>> BEGIN Dataset extract
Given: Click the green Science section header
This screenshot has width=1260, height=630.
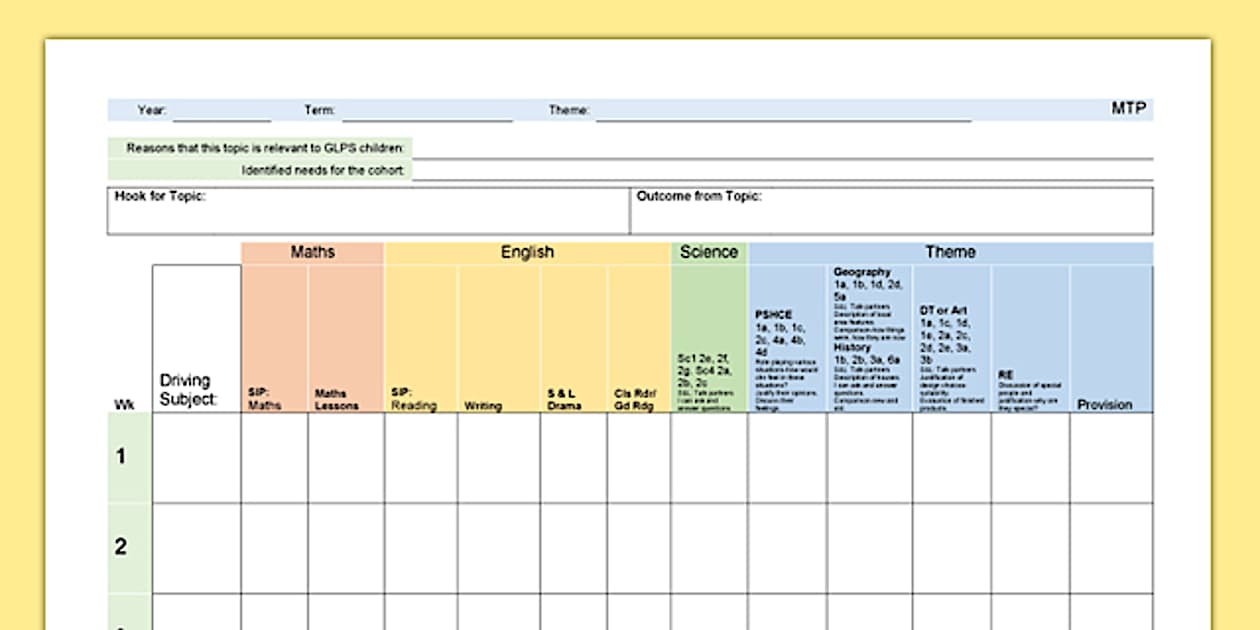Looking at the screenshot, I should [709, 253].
>> END Dataset extract
>> BEGIN Dataset extract
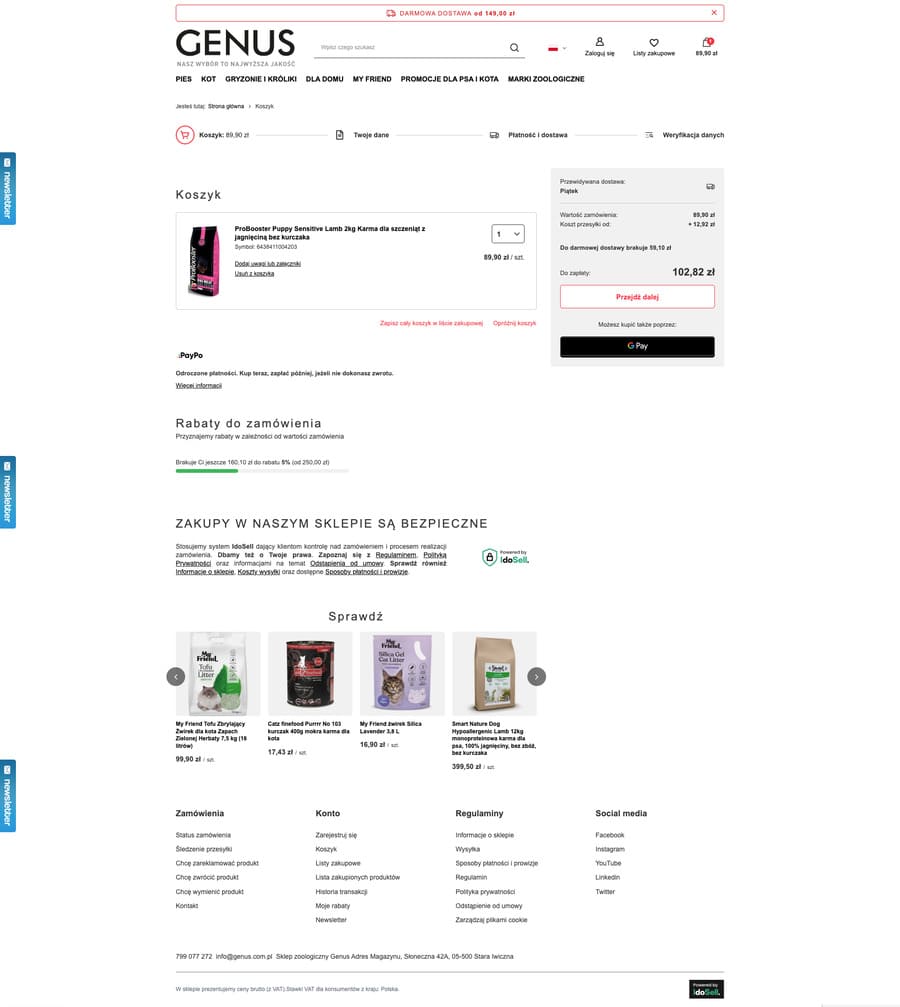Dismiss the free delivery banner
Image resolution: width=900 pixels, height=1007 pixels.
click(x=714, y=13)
>> END Dataset extract
>> BEGIN Dataset extract
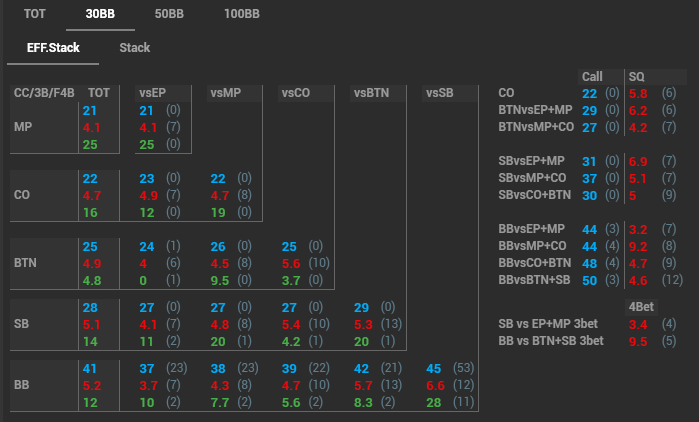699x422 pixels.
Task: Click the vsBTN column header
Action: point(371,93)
>> END Dataset extract
Work to do
Output the lines of the entries from the one containing "Given: Click the green Science section header" through the one containing "Looking at the", both included, as a JSON list of strings with one string per line and blank lines omitted. Leave the pictures out of the answer.

Completed task
[
  "Given: Click the green Science section header",
  "This screenshot has width=1260, height=630.",
  "Looking at the screenshot, I should [709, 253]."
]